Valve amplification peaked as the mainstream technology during the 1960s and 70's, with device and circuits being highly developed, there have been only minor refinements since then.

The last generation of power tubes, typified by KT66, EL34 and KT88, in many ways represent the pinnacle of the technology, and also of production quality. Valve amplifiers produced since that time usually use one of these tubes, which have remained in continuous production (apart from KT66) ever since.

Small signal valves overwhelmingly changed from octal base tubes, notably the audio tube of choice, the 6SN6 family, to the smaller and cheaper noval base ECC81/82/83 (UK, in the US known as 12AX7/AT7 etc). The noval base EL84 power tube also became the dominant power tube in a class of ~ 10 watt Ultralinear power amplifiers

Commercial tube manufacturers also developed designs using their particular product - most notably, the Mullard 5-10 circuit, which as with the earlier Williamson were subsequently widely cloned either exactly or as derivatives (with and without due credit).

[edit] Valve preamplifiers

Due to the very poor technical performance of early gramophones, the lack of standardised equalisations, poor components and accessories (including loudspeakers), preamplifiers historically contained extensive and very flexible equalization, tone and filter circuits (different kinds of circuits designed to give a controlled non linear frequency response).

Valve preamplifiers are invariably triode circuits,in order to have low noise as well as good linearity.

Mains hum from the heater filaments is a major problem in valve amplifiers, but especially preamplifiers.
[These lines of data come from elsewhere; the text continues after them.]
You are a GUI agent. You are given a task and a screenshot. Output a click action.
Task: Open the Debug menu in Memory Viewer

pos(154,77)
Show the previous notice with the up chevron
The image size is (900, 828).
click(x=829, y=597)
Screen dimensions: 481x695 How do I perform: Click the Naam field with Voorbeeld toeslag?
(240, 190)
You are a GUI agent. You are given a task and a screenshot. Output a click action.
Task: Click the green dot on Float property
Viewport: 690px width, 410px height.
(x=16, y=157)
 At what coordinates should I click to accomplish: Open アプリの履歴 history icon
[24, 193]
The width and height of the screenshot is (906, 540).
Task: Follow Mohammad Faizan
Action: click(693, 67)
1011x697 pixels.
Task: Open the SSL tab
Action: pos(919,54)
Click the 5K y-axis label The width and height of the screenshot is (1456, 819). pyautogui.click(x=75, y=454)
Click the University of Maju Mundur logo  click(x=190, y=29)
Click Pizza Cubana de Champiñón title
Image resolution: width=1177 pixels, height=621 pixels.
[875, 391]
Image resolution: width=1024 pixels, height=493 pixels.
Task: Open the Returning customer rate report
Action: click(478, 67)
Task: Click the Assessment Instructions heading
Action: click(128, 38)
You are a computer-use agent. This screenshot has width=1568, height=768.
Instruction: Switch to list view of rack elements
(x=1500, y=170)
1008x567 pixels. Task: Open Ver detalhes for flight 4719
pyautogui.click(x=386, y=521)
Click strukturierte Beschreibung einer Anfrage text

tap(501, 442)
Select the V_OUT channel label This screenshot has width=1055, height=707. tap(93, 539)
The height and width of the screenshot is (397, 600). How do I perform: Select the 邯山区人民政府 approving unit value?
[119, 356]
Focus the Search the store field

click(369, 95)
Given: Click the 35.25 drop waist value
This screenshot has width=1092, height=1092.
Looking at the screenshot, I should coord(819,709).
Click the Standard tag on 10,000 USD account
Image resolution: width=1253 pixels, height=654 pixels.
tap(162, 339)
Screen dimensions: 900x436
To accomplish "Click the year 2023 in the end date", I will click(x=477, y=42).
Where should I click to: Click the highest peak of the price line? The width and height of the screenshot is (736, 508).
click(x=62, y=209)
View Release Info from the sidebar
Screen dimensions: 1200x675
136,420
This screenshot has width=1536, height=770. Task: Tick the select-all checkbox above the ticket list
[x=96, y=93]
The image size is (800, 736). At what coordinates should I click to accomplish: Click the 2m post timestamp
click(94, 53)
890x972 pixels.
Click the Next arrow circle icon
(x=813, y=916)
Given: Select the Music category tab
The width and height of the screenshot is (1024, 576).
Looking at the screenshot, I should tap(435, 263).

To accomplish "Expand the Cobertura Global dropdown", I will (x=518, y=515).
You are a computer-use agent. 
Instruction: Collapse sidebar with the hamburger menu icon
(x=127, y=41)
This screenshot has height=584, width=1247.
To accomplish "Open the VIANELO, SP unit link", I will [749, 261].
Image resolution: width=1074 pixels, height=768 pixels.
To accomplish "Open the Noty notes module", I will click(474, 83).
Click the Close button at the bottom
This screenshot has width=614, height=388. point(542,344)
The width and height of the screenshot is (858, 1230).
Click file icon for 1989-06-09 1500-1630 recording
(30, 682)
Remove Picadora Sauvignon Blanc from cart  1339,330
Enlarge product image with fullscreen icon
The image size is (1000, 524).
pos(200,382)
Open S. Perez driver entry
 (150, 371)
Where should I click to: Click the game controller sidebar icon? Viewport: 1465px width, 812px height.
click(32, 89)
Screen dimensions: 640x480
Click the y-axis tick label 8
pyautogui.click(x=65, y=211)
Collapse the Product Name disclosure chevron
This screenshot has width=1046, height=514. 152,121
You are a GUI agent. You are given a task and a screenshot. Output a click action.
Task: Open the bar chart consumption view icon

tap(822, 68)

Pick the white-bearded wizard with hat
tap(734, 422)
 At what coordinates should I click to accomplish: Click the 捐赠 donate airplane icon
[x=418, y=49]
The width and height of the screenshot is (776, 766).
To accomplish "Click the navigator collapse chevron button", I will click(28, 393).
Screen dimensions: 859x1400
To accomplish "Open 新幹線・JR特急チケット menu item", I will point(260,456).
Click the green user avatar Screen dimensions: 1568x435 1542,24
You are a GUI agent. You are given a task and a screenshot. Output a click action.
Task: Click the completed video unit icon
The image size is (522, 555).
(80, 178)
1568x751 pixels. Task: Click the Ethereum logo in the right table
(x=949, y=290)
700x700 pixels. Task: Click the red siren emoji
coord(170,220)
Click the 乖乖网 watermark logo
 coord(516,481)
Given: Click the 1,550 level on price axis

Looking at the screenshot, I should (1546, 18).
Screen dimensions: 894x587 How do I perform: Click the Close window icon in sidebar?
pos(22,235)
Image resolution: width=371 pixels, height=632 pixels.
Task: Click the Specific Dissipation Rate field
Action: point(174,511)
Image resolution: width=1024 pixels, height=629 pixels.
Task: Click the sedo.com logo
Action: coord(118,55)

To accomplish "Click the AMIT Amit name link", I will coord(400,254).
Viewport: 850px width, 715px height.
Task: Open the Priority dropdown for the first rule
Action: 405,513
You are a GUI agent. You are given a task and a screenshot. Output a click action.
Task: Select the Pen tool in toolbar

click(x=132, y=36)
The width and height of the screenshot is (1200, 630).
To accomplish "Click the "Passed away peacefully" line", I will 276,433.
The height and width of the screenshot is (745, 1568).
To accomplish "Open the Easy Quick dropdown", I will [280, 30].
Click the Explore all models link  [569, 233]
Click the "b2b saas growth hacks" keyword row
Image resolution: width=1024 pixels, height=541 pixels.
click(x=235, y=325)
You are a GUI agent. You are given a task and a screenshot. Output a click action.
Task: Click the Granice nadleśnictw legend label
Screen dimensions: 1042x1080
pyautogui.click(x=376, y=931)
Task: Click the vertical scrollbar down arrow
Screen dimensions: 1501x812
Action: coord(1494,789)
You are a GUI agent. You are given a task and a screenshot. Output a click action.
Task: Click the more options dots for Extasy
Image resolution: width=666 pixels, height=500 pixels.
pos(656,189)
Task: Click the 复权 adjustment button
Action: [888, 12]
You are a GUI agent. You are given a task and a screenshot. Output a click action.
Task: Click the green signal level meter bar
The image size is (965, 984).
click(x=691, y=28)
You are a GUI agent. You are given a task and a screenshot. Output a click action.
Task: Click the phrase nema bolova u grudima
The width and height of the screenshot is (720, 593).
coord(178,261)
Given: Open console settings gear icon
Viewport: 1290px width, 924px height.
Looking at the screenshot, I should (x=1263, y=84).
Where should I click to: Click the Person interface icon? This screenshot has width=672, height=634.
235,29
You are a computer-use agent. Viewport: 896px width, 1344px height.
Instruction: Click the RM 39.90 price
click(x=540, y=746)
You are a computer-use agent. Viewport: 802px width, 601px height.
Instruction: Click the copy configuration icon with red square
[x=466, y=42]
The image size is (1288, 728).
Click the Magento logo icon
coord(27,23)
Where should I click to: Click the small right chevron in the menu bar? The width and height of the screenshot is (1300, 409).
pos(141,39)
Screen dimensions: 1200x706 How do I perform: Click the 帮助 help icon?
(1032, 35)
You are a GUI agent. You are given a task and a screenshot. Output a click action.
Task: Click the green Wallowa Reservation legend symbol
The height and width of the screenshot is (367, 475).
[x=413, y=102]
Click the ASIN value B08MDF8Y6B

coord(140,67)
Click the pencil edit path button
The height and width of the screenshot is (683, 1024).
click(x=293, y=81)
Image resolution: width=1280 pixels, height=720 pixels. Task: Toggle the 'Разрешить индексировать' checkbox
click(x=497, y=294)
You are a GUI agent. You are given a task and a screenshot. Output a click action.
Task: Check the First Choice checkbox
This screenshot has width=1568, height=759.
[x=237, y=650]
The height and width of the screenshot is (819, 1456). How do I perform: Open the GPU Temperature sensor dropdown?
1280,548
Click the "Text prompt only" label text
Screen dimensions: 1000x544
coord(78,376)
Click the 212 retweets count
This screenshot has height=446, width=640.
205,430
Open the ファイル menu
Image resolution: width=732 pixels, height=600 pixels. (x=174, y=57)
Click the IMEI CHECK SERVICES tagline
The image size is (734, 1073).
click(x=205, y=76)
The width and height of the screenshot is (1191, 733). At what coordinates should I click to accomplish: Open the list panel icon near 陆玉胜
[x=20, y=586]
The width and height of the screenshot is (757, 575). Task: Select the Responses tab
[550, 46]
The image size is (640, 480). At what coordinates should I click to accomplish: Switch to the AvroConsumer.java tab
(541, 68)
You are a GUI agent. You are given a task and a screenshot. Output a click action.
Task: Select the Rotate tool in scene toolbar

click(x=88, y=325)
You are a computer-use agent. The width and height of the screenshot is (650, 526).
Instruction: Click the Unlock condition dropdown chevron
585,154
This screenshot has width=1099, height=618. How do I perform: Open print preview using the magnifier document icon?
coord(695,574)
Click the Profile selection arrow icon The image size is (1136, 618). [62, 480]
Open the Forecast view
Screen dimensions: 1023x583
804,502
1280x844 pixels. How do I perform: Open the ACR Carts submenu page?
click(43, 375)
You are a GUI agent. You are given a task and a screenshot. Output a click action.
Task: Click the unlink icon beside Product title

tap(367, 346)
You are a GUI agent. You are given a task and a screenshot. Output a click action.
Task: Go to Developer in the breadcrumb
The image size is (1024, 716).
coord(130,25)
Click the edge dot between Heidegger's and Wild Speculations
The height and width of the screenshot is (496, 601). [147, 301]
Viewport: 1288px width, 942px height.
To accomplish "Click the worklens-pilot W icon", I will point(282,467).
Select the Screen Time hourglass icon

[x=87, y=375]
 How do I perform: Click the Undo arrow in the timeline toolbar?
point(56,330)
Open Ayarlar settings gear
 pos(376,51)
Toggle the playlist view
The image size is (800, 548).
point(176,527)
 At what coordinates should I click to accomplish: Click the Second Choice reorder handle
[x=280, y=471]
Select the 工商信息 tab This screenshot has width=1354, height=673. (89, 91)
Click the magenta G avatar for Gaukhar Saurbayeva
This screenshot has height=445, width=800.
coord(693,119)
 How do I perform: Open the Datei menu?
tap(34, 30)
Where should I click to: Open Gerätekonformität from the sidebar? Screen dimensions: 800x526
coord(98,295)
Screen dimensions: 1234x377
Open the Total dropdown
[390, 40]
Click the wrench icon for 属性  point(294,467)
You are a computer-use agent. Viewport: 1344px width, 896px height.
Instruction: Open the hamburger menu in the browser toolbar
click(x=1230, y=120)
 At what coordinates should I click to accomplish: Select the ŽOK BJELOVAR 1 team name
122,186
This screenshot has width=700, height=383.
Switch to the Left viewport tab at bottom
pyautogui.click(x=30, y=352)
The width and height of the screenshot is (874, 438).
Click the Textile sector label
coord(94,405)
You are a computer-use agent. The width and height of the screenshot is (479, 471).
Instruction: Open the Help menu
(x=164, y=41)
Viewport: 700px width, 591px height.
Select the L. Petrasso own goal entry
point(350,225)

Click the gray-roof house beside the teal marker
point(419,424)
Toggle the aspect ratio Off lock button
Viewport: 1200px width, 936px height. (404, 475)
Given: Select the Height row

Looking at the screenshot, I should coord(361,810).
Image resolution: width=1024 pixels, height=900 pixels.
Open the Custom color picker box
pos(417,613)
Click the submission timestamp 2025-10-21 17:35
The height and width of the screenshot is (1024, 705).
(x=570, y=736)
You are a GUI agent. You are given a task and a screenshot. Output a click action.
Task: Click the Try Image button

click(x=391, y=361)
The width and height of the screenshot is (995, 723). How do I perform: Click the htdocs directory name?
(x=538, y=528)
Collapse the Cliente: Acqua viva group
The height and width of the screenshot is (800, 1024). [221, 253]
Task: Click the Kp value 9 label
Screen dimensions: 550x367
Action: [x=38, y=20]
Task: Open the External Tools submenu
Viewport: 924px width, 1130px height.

During the early years batteries were often used so this was not a problem, but modern amplifiers invariably run from the mains. Today the heater supply is usually rectified and even regulated to avoid hum

A representative valve preamp from the 1950s is the Leak 'varislope' series of preamps, which included:

• switchable rumble filter
• switchable scratch filter with selectable slops and corner frequency, at 4.5, 6, 9 kHz

in addition to:

• continuously variable treble and bass tone controls
• a selection of 4 different gramophone equalisations (RIAA, ortho, RCA, 78)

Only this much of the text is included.